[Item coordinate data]
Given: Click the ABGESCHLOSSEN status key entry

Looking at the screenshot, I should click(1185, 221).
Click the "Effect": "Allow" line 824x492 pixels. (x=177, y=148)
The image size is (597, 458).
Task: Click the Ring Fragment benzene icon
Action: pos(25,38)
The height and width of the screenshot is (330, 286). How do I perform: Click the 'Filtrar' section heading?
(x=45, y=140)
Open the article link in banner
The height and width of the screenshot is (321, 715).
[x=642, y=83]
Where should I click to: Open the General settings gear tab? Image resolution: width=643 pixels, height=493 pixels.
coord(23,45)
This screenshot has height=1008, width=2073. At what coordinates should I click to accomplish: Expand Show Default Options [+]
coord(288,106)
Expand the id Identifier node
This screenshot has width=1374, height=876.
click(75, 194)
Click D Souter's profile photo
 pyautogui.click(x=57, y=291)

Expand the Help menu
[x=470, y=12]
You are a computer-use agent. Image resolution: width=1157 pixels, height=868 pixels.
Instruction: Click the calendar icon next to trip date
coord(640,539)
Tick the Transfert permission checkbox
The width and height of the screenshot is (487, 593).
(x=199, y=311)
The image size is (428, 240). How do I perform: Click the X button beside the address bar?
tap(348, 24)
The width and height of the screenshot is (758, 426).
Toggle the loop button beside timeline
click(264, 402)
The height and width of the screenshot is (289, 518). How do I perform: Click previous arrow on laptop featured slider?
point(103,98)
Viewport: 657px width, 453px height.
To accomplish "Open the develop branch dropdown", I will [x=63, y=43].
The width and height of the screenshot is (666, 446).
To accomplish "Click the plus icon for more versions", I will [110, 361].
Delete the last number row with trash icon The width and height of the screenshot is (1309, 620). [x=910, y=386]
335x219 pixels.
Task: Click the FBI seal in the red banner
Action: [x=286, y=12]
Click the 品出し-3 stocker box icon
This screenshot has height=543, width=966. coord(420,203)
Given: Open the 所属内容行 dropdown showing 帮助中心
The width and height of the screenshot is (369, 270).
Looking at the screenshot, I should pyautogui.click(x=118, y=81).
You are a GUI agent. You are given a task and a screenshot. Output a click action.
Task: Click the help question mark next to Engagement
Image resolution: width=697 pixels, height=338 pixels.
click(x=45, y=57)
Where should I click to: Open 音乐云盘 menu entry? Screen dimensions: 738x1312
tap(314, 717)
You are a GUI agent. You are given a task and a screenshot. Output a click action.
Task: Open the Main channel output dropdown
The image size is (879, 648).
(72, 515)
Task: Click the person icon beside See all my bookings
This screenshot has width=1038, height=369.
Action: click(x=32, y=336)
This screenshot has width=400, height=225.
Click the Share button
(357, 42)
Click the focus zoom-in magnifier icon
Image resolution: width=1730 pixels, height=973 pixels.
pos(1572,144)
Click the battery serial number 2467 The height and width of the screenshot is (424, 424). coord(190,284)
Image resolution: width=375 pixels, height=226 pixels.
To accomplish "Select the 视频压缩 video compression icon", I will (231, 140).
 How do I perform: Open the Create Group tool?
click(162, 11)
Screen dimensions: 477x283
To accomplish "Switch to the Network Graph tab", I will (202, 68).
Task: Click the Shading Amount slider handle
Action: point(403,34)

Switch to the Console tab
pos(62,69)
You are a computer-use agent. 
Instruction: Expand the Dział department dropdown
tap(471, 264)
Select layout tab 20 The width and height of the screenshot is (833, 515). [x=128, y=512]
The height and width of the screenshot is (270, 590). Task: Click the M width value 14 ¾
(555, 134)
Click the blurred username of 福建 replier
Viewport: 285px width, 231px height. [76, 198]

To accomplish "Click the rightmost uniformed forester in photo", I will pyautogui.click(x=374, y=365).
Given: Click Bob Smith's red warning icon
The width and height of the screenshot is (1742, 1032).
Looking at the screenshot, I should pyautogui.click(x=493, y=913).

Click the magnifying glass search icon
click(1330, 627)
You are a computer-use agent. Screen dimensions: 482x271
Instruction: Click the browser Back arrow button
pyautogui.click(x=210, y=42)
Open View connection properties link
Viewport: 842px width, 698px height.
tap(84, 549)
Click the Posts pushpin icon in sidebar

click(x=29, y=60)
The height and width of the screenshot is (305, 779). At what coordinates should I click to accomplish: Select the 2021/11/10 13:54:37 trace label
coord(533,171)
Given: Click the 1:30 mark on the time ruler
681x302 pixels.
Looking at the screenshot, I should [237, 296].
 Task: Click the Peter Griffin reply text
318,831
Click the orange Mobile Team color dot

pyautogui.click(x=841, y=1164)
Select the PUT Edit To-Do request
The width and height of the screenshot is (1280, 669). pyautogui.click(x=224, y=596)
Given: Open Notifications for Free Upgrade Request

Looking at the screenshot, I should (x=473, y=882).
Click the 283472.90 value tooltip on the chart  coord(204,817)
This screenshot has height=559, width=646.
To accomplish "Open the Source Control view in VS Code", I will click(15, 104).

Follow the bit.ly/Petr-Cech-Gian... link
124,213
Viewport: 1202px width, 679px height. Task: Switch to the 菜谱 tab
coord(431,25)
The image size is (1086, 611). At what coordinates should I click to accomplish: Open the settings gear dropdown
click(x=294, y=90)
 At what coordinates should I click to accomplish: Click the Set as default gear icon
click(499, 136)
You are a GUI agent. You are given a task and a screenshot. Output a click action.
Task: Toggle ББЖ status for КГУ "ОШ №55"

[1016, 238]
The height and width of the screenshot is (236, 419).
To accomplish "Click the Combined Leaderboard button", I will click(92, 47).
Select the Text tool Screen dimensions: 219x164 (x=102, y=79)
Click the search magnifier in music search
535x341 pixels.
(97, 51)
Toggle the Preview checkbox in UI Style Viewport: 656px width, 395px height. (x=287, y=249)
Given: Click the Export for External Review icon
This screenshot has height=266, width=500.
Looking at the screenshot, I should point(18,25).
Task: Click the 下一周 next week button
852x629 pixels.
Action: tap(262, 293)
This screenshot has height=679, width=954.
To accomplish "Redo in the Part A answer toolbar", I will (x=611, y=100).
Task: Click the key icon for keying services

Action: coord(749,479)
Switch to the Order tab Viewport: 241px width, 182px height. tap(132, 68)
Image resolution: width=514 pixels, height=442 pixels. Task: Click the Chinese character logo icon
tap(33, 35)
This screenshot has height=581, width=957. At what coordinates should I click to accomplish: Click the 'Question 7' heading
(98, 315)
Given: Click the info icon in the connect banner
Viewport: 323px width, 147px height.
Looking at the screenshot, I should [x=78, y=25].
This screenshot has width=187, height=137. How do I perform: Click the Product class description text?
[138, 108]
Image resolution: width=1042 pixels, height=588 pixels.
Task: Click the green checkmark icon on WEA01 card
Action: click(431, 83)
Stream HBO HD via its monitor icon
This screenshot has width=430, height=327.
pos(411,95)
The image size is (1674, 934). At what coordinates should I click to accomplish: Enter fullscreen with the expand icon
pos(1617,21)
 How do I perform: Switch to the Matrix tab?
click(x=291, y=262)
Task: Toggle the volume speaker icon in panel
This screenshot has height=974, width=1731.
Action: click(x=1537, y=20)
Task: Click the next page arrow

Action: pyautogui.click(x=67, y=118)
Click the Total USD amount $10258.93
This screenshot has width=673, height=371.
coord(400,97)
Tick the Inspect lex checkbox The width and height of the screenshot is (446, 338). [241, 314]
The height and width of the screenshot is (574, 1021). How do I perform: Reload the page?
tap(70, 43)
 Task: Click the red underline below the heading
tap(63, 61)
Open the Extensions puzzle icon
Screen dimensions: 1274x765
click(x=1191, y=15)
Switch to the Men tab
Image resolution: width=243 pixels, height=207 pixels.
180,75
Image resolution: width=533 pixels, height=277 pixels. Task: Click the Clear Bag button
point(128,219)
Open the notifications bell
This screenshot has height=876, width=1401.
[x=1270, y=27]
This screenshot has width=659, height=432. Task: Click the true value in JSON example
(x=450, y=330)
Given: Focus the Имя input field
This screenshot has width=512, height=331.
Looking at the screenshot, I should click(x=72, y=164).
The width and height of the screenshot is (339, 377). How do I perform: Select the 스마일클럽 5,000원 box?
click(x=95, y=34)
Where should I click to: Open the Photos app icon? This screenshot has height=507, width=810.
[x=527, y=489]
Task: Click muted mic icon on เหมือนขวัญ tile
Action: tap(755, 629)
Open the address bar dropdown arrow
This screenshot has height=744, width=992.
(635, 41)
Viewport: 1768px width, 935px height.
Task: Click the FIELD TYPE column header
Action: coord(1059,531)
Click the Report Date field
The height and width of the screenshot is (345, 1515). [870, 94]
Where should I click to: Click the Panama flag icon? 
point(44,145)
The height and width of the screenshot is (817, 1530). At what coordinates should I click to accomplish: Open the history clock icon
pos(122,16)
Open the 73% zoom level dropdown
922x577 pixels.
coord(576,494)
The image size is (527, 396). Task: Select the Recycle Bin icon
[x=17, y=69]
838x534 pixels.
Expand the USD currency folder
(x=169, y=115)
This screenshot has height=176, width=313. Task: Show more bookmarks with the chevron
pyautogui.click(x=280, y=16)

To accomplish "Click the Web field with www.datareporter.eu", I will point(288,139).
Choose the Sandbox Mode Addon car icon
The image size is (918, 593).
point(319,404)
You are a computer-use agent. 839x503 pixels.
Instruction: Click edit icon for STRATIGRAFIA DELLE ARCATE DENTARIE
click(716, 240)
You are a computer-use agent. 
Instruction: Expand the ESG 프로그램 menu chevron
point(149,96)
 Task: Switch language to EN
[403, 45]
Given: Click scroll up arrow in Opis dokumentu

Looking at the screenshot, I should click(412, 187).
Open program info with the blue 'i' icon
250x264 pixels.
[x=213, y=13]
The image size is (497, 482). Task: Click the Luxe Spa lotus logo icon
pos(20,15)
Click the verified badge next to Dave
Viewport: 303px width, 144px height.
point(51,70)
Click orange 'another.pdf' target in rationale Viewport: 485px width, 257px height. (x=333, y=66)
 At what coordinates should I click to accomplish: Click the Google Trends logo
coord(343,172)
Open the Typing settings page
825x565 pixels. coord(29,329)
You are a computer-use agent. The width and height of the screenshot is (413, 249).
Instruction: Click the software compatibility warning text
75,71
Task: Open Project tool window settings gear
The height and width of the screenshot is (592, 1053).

Directive ▸ Rewrite the items from the line with "You are a computer-use agent. Screen" to the line with "click(x=29, y=60)", changing "Back arrow" to "Forward arrow" and keeping everything else the same. Return only those lines.

Answer to this exercise ▸
You are a computer-use agent. Screen dimensions: 482x271
Instruction: Click the browser Forward arrow button
pyautogui.click(x=210, y=42)
Open View connection properties link
Viewport: 842px width, 698px height.
tap(84, 549)
Click the Posts pushpin icon in sidebar

click(x=29, y=60)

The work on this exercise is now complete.